> **Exercise data**:
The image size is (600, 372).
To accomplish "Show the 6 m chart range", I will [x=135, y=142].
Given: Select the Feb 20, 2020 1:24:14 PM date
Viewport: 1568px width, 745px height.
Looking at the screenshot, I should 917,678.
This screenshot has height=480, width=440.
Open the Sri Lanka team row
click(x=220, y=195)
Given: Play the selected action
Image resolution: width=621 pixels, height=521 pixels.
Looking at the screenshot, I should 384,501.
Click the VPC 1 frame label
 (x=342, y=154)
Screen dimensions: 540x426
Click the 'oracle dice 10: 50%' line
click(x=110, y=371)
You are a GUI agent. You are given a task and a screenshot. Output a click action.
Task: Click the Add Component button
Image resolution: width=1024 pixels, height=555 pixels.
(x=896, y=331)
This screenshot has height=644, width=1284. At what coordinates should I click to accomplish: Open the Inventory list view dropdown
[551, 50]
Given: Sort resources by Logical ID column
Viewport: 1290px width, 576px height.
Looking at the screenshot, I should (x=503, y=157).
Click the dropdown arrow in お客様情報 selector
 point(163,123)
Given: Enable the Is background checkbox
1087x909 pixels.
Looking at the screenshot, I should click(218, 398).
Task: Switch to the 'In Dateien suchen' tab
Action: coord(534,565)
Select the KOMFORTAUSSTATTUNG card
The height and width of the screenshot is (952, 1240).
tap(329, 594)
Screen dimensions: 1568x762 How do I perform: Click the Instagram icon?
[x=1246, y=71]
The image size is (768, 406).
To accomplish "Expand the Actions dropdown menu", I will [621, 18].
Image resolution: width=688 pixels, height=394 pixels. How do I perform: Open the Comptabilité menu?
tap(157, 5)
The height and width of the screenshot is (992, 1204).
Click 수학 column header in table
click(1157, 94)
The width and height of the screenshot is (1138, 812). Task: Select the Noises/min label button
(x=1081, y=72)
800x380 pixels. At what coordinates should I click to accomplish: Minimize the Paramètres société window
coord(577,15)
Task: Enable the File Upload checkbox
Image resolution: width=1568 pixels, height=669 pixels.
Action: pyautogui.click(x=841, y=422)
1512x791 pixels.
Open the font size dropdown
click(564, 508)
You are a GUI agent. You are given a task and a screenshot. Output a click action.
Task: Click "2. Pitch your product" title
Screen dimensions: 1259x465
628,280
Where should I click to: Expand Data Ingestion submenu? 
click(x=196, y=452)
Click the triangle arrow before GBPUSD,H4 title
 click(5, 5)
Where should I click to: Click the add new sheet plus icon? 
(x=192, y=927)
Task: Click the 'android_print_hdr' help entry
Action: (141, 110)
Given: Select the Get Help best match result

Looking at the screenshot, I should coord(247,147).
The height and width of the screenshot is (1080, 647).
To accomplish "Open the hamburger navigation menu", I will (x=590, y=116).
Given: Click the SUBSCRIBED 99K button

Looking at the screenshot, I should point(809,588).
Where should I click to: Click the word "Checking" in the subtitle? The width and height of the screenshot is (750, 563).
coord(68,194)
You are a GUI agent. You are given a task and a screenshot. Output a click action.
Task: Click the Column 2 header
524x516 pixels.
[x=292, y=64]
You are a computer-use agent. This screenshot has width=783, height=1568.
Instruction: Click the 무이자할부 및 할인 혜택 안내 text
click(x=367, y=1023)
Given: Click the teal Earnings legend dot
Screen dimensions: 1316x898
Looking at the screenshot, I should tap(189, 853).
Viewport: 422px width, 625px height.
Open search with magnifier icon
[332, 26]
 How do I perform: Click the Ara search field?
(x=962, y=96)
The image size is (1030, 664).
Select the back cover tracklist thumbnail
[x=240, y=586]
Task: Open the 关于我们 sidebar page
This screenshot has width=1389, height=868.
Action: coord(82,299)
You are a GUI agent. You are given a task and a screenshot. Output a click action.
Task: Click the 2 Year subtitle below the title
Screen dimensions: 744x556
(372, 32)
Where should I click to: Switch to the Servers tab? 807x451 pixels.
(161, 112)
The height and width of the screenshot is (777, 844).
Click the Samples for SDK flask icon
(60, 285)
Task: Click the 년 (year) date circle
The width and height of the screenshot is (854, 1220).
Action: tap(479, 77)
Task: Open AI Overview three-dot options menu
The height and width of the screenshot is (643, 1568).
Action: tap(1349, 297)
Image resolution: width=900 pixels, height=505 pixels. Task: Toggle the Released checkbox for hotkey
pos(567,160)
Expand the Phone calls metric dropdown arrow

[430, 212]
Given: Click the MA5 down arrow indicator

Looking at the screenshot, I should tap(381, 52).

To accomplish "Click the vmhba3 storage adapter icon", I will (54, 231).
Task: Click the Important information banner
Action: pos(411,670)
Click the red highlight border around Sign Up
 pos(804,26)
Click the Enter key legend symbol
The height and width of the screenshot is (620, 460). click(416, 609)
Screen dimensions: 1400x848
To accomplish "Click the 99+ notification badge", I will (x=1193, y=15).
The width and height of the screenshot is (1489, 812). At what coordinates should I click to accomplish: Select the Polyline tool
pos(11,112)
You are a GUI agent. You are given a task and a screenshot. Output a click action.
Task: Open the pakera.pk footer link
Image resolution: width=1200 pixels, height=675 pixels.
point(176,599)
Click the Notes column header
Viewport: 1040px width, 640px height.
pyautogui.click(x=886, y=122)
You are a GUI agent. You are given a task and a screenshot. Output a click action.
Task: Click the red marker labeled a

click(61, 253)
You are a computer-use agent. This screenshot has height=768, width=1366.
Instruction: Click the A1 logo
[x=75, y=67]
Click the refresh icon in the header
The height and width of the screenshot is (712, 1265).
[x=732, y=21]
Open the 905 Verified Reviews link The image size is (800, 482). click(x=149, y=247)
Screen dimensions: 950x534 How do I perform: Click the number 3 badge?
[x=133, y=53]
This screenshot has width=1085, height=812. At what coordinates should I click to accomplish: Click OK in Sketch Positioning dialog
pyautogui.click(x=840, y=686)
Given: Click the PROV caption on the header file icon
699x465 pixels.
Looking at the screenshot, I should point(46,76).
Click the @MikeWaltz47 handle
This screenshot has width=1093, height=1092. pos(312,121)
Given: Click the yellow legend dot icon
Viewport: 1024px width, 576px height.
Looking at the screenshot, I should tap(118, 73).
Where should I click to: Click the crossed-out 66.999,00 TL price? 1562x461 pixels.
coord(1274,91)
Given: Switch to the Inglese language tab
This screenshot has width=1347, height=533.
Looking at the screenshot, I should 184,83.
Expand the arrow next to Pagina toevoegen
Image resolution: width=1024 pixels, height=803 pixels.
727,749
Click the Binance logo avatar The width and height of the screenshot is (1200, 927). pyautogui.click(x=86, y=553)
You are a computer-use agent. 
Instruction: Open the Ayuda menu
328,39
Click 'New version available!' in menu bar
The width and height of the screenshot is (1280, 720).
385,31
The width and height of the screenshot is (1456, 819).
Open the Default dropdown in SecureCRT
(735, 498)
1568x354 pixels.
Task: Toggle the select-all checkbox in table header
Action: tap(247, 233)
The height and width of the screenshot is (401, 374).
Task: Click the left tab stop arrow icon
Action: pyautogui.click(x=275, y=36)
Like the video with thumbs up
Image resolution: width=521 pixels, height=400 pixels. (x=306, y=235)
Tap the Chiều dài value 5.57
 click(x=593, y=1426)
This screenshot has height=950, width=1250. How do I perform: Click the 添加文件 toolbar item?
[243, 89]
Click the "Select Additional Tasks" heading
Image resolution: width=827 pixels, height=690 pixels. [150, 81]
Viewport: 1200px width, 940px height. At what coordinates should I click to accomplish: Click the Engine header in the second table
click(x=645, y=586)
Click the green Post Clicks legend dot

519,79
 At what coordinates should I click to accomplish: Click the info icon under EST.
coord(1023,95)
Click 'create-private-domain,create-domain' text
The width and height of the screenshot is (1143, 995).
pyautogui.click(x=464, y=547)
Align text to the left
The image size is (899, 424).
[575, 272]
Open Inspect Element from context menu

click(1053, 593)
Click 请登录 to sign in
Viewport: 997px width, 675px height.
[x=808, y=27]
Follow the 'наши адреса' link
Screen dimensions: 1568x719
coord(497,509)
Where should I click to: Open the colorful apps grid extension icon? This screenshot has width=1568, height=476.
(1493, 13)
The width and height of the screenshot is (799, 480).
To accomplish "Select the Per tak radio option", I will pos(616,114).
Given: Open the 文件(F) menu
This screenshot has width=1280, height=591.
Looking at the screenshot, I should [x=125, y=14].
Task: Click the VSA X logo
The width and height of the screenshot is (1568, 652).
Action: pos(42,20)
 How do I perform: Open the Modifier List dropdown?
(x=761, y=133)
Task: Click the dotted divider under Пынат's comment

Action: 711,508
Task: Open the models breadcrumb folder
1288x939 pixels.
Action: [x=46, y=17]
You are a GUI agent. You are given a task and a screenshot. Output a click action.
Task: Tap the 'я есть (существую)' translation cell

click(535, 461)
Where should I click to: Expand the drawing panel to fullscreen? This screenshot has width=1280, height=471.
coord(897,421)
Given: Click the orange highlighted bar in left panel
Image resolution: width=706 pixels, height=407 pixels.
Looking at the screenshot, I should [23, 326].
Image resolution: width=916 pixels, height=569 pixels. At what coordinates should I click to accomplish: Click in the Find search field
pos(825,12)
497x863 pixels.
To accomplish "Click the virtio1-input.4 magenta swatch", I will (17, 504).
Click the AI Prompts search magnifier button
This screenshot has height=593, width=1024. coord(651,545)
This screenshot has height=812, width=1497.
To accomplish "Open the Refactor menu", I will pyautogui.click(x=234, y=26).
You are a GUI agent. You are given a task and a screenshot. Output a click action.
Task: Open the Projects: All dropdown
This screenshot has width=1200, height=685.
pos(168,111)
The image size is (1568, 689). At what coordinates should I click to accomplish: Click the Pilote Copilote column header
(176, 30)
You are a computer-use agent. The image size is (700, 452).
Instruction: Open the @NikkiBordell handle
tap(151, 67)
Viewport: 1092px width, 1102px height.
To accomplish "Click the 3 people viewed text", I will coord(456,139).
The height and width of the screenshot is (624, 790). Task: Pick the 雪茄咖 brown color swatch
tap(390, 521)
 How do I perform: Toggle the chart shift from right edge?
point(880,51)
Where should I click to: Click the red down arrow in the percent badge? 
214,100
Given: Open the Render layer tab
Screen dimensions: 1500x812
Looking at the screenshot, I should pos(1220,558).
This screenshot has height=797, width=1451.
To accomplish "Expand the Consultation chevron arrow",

> **Your goal**: From the listing above, return the lines starting at the one with "497x863 pixels." and ending at the one with "This screenshot has height=812, width=1497.", both kept, exactly as they appear and nothing more.

> **Solution for this task**:
497x863 pixels.
To accomplish "Click the virtio1-input.4 magenta swatch", I will (17, 504).
Click the AI Prompts search magnifier button
This screenshot has height=593, width=1024. coord(651,545)
This screenshot has height=812, width=1497.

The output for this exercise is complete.